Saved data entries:
+++

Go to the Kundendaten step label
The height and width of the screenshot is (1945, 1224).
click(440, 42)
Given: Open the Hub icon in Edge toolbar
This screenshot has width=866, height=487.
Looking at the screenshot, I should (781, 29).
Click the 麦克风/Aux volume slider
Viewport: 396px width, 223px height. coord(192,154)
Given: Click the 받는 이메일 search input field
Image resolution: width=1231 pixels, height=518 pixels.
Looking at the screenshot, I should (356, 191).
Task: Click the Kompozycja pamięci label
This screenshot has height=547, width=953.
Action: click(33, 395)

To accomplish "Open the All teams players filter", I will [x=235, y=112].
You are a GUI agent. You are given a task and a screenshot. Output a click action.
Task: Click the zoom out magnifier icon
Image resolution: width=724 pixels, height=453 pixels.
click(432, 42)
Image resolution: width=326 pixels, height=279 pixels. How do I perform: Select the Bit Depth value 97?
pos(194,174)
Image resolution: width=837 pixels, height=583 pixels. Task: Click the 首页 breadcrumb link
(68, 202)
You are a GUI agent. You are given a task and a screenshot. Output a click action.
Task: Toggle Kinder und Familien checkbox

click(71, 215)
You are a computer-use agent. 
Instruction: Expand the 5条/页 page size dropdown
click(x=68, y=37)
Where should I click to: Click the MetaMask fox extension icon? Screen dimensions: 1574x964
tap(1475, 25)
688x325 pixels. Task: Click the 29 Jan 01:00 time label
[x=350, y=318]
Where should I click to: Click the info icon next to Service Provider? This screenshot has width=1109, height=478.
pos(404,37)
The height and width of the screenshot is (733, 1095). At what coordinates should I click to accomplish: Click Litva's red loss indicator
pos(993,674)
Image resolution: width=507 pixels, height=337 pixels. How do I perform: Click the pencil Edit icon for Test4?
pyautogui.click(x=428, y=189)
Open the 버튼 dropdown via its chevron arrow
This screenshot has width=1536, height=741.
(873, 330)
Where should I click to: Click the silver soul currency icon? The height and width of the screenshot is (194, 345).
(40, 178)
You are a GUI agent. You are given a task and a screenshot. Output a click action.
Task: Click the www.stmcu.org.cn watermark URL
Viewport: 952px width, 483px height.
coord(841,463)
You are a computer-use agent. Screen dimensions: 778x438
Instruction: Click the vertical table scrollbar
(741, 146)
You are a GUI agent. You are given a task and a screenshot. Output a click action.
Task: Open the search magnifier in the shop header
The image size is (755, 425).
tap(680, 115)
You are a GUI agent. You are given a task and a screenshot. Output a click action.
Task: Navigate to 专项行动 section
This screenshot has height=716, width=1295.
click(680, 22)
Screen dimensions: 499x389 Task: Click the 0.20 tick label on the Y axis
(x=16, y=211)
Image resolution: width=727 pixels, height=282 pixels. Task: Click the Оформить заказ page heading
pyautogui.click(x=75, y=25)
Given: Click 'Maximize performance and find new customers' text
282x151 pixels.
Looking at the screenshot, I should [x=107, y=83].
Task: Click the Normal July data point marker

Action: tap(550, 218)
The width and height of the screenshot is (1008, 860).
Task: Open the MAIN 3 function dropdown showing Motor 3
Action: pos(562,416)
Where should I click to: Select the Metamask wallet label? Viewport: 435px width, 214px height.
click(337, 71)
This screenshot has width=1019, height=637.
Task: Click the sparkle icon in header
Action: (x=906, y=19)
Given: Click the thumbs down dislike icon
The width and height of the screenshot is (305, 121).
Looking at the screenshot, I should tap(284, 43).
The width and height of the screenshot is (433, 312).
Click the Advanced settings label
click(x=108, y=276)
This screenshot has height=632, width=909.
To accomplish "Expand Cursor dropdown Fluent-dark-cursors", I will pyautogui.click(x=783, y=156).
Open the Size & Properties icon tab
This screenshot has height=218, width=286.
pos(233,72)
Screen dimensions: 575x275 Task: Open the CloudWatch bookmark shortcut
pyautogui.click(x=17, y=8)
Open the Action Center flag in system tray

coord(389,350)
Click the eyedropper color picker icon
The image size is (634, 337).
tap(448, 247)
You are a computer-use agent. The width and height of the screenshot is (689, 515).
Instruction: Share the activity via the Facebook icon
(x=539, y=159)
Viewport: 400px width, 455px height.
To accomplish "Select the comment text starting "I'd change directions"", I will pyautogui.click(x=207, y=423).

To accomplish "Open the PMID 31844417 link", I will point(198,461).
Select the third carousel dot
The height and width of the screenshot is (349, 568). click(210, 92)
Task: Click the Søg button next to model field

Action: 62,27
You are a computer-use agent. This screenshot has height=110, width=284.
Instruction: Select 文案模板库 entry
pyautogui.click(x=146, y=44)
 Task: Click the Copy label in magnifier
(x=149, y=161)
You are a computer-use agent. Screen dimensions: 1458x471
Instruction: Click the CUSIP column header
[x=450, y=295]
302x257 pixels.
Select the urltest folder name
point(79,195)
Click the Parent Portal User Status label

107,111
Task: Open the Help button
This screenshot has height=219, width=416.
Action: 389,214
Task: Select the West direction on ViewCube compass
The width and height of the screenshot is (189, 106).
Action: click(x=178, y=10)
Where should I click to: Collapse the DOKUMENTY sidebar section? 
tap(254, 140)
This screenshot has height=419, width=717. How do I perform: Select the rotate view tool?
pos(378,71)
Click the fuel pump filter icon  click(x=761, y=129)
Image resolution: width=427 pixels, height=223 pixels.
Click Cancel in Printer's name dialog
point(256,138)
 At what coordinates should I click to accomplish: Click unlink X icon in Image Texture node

+++

What needs to be done –
Nothing in the data may differ; print all of it exactly as written.

Result of the task –
Go to the Kundendaten step label
The height and width of the screenshot is (1945, 1224).
click(440, 42)
Given: Open the Hub icon in Edge toolbar
This screenshot has width=866, height=487.
Looking at the screenshot, I should (781, 29).
Click the 麦克风/Aux volume slider
Viewport: 396px width, 223px height. coord(192,154)
Given: Click the 받는 이메일 search input field
Image resolution: width=1231 pixels, height=518 pixels.
Looking at the screenshot, I should (356, 191).
Task: Click the Kompozycja pamięci label
This screenshot has height=547, width=953.
Action: click(33, 395)

To accomplish "Open the All teams players filter", I will [x=235, y=112].
You are a GUI agent. You are given a task and a screenshot. Output a click action.
Task: Click the zoom out magnifier icon
Image resolution: width=724 pixels, height=453 pixels.
click(432, 42)
Image resolution: width=326 pixels, height=279 pixels. How do I perform: Select the Bit Depth value 97?
pos(194,174)
Image resolution: width=837 pixels, height=583 pixels. Task: Click the 首页 breadcrumb link
(68, 202)
You are a GUI agent. You are given a task and a screenshot. Output a click action.
Task: Toggle Kinder und Familien checkbox

click(71, 215)
You are a computer-use agent. 
Instruction: Expand the 5条/页 page size dropdown
click(x=68, y=37)
Where should I click to: Click the MetaMask fox extension icon? Screen dimensions: 1574x964
tap(1475, 25)
688x325 pixels. Task: Click the 29 Jan 01:00 time label
[x=350, y=318]
Where should I click to: Click the info icon next to Service Provider? This screenshot has width=1109, height=478.
pos(404,37)
The height and width of the screenshot is (733, 1095). At what coordinates should I click to accomplish: Click Litva's red loss indicator
pos(993,674)
Image resolution: width=507 pixels, height=337 pixels. How do I perform: Click the pencil Edit icon for Test4?
pyautogui.click(x=428, y=189)
Open the 버튼 dropdown via its chevron arrow
This screenshot has width=1536, height=741.
(873, 330)
Where should I click to: Click the silver soul currency icon? The height and width of the screenshot is (194, 345).
(40, 178)
You are a GUI agent. You are given a task and a screenshot. Output a click action.
Task: Click the www.stmcu.org.cn watermark URL
Viewport: 952px width, 483px height.
coord(841,463)
You are a computer-use agent. Screen dimensions: 778x438
Instruction: Click the vertical table scrollbar
(741, 146)
You are a GUI agent. You are given a task and a screenshot. Output a click action.
Task: Open the search magnifier in the shop header
The image size is (755, 425).
tap(680, 115)
You are a GUI agent. You are given a task and a screenshot. Output a click action.
Task: Navigate to 专项行动 section
This screenshot has height=716, width=1295.
click(680, 22)
Screen dimensions: 499x389 Task: Click the 0.20 tick label on the Y axis
(x=16, y=211)
Image resolution: width=727 pixels, height=282 pixels. Task: Click the Оформить заказ page heading
pyautogui.click(x=75, y=25)
Given: Click 'Maximize performance and find new customers' text
282x151 pixels.
Looking at the screenshot, I should [x=107, y=83].
Task: Click the Normal July data point marker

Action: tap(550, 218)
The width and height of the screenshot is (1008, 860).
Task: Open the MAIN 3 function dropdown showing Motor 3
Action: pos(562,416)
Where should I click to: Select the Metamask wallet label? Viewport: 435px width, 214px height.
click(337, 71)
This screenshot has width=1019, height=637.
Task: Click the sparkle icon in header
Action: (x=906, y=19)
Given: Click the thumbs down dislike icon
The width and height of the screenshot is (305, 121).
Looking at the screenshot, I should tap(284, 43).
The width and height of the screenshot is (433, 312).
Click the Advanced settings label
click(x=108, y=276)
This screenshot has height=632, width=909.
To accomplish "Expand Cursor dropdown Fluent-dark-cursors", I will pyautogui.click(x=783, y=156).
Open the Size & Properties icon tab
This screenshot has height=218, width=286.
pos(233,72)
Screen dimensions: 575x275 Task: Open the CloudWatch bookmark shortcut
pyautogui.click(x=17, y=8)
Open the Action Center flag in system tray

coord(389,350)
Click the eyedropper color picker icon
The image size is (634, 337).
tap(448, 247)
You are a computer-use agent. The width and height of the screenshot is (689, 515).
Instruction: Share the activity via the Facebook icon
(x=539, y=159)
Viewport: 400px width, 455px height.
To accomplish "Select the comment text starting "I'd change directions"", I will pyautogui.click(x=207, y=423).

To accomplish "Open the PMID 31844417 link", I will point(198,461).
Select the third carousel dot
The height and width of the screenshot is (349, 568). click(210, 92)
Task: Click the Søg button next to model field

Action: 62,27
You are a computer-use agent. This screenshot has height=110, width=284.
Instruction: Select 文案模板库 entry
pyautogui.click(x=146, y=44)
 Task: Click the Copy label in magnifier
(x=149, y=161)
You are a computer-use agent. Screen dimensions: 1458x471
Instruction: Click the CUSIP column header
[x=450, y=295]
302x257 pixels.
Select the urltest folder name
point(79,195)
Click the Parent Portal User Status label

107,111
Task: Open the Help button
This screenshot has height=219, width=416.
Action: 389,214
Task: Select the West direction on ViewCube compass
The width and height of the screenshot is (189, 106).
Action: click(x=178, y=10)
Where should I click to: Collapse the DOKUMENTY sidebar section? 
tap(254, 140)
This screenshot has height=419, width=717. How do I perform: Select the rotate view tool?
pos(378,71)
Click the fuel pump filter icon  click(x=761, y=129)
Image resolution: width=427 pixels, height=223 pixels.
Click Cancel in Printer's name dialog
point(256,138)
 At what coordinates should I click to accomplish: Click unlink X icon in Image Texture node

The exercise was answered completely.